中国の月探査プロジェクトについて、中国の人々の思いは?

【質問】 

 このところ中国の月探査プロジェクトが世界的な注目を集めていますが、中国の人々はどのように受け止めているのでしょうか? 

 【回答】 

 自国が宇宙に進入することは、一般の中国人にとっては誇りだと思われます。自国が強くなって世界中の人たちから注目されることは誇らしいですね。世の中、中国が生き残り、自国を守るために、より強い科学技術と軍事力を持ちたいのであれば、宇宙開発をしないわけにはいきません。

一方、宇宙開発の背景には、中華民族の栄光と誇り、そして次世代への責任があります、と一般の中国人はこういうふうに思います。 一部の識者、学者たちは違う見解を持つと思います。昔から、宇宙事業はお金の無駄遣いだという声があります。宇宙開発に使うお金は、貧しい地域の支援と教育に使うべきだと主張する人が結構います。 

 しかし、中国では、宇宙産業は中国政府が主導する重要な事業です。国力と密接に結びついています。だから、政府系メディアもこのような論調でプロパガンダを行います。 1956年、中国初のロケット・ミサイル研究機関である国防部第五研究院が科学家の銭学森を所長として設立され、中国の宇宙開発の幕が開きました。
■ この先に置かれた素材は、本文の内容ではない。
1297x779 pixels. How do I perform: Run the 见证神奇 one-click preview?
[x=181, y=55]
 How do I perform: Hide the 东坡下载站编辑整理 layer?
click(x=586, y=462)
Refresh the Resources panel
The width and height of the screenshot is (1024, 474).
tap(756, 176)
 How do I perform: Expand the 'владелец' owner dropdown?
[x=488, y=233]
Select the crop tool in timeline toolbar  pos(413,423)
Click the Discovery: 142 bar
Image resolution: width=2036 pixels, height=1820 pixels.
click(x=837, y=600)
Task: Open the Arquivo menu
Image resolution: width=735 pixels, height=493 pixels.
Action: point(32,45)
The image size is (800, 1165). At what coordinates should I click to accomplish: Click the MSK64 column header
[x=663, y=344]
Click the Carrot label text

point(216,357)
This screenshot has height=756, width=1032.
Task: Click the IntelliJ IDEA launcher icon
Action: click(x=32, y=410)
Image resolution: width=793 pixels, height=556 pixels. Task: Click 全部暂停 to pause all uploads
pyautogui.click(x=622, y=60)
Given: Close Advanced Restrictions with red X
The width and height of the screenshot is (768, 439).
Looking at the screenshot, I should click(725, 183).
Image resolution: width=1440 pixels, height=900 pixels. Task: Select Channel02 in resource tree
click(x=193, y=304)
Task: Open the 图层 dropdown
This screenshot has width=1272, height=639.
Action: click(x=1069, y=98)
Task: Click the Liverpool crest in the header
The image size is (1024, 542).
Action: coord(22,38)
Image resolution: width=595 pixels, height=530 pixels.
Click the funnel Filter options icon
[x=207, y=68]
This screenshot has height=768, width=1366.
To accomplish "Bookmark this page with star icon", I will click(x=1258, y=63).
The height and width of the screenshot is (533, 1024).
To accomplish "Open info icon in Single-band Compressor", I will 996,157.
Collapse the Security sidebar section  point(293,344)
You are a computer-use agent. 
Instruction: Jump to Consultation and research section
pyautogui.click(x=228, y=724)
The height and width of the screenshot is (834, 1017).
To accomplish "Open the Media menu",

ロケット開発の初期は、中ソ関係の悪化もあり、中国独自で試行錯誤を繰り返しながら一歩一歩前進していくしかなかったのです。 

 長い自主探査を経て、1970年、ついに中国初の人工衛星「東方紅1号」が打ち上げられ、中国が人工衛星の技術を習得することに成功したと世界に粛々と発表しました。 現在、中国は、月探査プロジェクトの第一段階として、無人の月面着陸機を月面に打ち上げ、月の土壌を採取して持ち帰ることに成功しました。 

 その後、中国の月探査の第2ステップである有人月面着陸も、プロジェクトに関連する第3ステップで開始される予定です。このステップは、月面に恒久基地を建設し、それによって宇宙ステーションと同様に、宇宙飛行士の長期駐在を実現して、研究作業を運用することができます。中国の25トンの有人月面エンジン実験が成功し、中国の月探査プロジェクトがまた大きな一歩を踏み出したことが分かります。 

 中国政府は、2025年までに月に宇宙飛行士を送り込む計画を立てています。さらに、将来的には一般の人々も宇宙へ行くことができるようになります。昨年、日本の富豪の前澤友作氏はすでに宇宙旅行に参入しており、現在、一般の中国の人々も月旅行に憧れているようです。